The outreach team has set up rolling teaching programmes for various wards, covering all aspects of assessment of acute illness. Examples include oxygen delivery, respiratory assessment, understanding sepsis and the importance of accurate fluid balance. The outreach service also offers an outreach experience, where second-year student nurses in their acute placement have the opportunity to shadow the outreach team. This is also available for all staff who want to update their clinical assessment skills. It has proved extremely popular, with demand often exceeding availability. McArthur Rouse (2001) suggests that ward nurses need to be grounded in the principles of critical care, particularly assessment skills, and advocates spending some time working alongside outreach teams. The team also trawls the wards and carries out spot checks on the EWS and pain-assessment observation charts. This helps to remind ward staff of the importance of measuring patients’ respiratory rate.
Results of the re-audit
The audit was repeated 13 months later in December 2003 to assess any improvements and to ascertain the impact of the various teaching programmes. Of the 325 patients included in the second audit, 199 (61.2 per cent) (Fig 2) had a respiratory rate recorded in their most recent observations. This demonstrated an improvement of 54 per cent. The results of the second audit revealed a substantial improvement in the recording of respiratory rate. The reasons for this are many, including the intensive teaching programmes and the introduction of the EWS system.

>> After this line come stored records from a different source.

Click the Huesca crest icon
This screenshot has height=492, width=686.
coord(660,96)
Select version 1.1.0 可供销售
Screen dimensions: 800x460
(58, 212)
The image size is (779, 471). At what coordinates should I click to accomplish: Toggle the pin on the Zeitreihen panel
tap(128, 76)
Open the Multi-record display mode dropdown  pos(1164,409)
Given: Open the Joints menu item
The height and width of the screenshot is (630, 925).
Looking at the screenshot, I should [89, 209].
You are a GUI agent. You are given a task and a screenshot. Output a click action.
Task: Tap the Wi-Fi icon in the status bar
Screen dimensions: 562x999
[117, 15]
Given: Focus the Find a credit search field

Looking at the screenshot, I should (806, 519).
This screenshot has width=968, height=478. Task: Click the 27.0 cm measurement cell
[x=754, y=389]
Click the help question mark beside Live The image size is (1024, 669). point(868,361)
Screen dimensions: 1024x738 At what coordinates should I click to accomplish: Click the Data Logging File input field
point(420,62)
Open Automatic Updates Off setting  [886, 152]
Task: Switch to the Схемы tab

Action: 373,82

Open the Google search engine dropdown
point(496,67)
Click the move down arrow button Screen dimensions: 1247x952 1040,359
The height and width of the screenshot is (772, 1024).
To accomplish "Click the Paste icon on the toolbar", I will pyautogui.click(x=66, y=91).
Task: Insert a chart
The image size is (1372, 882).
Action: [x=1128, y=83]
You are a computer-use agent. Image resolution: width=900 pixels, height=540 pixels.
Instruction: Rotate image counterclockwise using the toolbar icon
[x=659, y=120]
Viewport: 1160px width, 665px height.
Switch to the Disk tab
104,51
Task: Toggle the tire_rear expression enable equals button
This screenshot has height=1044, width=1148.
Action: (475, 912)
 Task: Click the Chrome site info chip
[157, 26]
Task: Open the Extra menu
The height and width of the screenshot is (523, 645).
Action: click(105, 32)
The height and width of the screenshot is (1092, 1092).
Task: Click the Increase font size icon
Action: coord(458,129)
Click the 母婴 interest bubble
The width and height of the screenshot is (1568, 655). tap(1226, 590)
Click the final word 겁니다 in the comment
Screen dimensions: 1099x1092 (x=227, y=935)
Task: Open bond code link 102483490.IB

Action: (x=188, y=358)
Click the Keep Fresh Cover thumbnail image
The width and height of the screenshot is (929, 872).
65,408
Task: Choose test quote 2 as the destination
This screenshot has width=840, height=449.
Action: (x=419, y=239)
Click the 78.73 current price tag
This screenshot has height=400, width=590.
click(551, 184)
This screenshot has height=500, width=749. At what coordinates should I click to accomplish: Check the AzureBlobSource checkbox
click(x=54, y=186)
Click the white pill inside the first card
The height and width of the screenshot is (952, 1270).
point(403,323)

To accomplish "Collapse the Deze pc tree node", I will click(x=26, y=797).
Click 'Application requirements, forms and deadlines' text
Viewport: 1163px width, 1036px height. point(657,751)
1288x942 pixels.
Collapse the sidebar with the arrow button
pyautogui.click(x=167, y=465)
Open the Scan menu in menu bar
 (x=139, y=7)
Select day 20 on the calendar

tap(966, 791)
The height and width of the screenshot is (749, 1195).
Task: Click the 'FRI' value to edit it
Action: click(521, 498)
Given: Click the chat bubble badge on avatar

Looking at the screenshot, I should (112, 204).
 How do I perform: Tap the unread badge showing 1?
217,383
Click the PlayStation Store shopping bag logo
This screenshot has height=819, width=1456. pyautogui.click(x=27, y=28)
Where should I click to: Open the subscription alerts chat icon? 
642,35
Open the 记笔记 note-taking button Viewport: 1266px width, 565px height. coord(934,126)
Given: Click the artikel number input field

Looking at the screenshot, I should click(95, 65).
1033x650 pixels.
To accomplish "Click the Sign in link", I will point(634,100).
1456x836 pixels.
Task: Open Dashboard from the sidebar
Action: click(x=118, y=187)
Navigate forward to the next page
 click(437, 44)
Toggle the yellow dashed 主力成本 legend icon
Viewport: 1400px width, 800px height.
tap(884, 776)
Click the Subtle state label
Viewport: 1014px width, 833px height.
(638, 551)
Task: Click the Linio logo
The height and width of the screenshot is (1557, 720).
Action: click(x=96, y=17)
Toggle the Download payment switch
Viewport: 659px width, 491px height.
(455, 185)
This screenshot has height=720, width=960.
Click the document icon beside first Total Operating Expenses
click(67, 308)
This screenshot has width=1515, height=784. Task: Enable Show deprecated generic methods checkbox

The second audit has identified new areas for the outreach team to target for future teaching and training and there is evidence to support the impact of the teaching programmes carried out so far. In future, the outreach team plans to run training days for health care assistants working within the trust, focusing on accurate recording of all observations and again emphasising the significance of patients’ respiratory rate. It is thought that this will significantly increase compliance with the EWS scoring system. However, it must be acknowledged that there is always room for further improvements.
The outreach team currently only offers a weekday 8am-4pm service, so it is imperative that ward staff are able to recognise and treat acute illness themselves. Understanding the importance of recording the respiratory rate and its significance in identifying acutely unwell patients corresponds with all the evidence suggesting that early identification of acute illness improves patient outcome. Carrying out this respiratory rate audit and highlighting its importance has enabled this improvement to be achieved. Resource constraints have shown it is not simply about utilising the skills and putting knowledge into practice. The crux is the sharing of those skills and knowledge. Critical care beds are costly and scarce. The audit and training programmes organised by the critical care outreach team have enabled the trust to export critical care skills beyond the walls of intensive care. This means that ward staff are better equipped to respond quickly when a patient’s condition deteriorates, improving patient outcomes and reducing the demand on the ICU.